EXERCISE DESCRIPTION » Reply with one number only: the count of lines below that contain the word "agent".

AVAILABLE DATA below:

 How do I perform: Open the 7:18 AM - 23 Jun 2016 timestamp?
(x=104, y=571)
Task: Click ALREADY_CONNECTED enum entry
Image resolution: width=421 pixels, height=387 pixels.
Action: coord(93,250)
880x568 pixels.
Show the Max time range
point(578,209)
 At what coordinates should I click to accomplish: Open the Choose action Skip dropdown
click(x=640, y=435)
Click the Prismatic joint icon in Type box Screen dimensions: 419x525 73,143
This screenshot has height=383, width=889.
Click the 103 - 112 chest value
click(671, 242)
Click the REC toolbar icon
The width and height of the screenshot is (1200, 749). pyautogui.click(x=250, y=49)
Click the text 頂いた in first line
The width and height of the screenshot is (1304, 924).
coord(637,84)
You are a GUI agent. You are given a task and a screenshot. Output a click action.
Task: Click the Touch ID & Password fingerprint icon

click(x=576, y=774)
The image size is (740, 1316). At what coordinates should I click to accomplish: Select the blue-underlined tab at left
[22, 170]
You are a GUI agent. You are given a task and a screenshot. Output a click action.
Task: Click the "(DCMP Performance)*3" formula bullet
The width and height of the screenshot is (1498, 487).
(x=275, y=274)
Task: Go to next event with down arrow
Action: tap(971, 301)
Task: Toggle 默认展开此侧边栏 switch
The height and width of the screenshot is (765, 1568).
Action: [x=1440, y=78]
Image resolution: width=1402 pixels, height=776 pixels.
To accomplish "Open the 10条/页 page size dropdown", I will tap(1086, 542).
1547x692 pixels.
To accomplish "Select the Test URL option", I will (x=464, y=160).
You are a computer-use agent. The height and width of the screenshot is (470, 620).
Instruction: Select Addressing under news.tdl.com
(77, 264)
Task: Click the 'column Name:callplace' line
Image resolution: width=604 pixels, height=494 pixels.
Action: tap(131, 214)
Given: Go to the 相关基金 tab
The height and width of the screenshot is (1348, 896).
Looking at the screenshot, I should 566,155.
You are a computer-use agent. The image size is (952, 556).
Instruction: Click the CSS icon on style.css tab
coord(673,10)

End of AVAILABLE DATA.

EXERCISE ANSWER » 4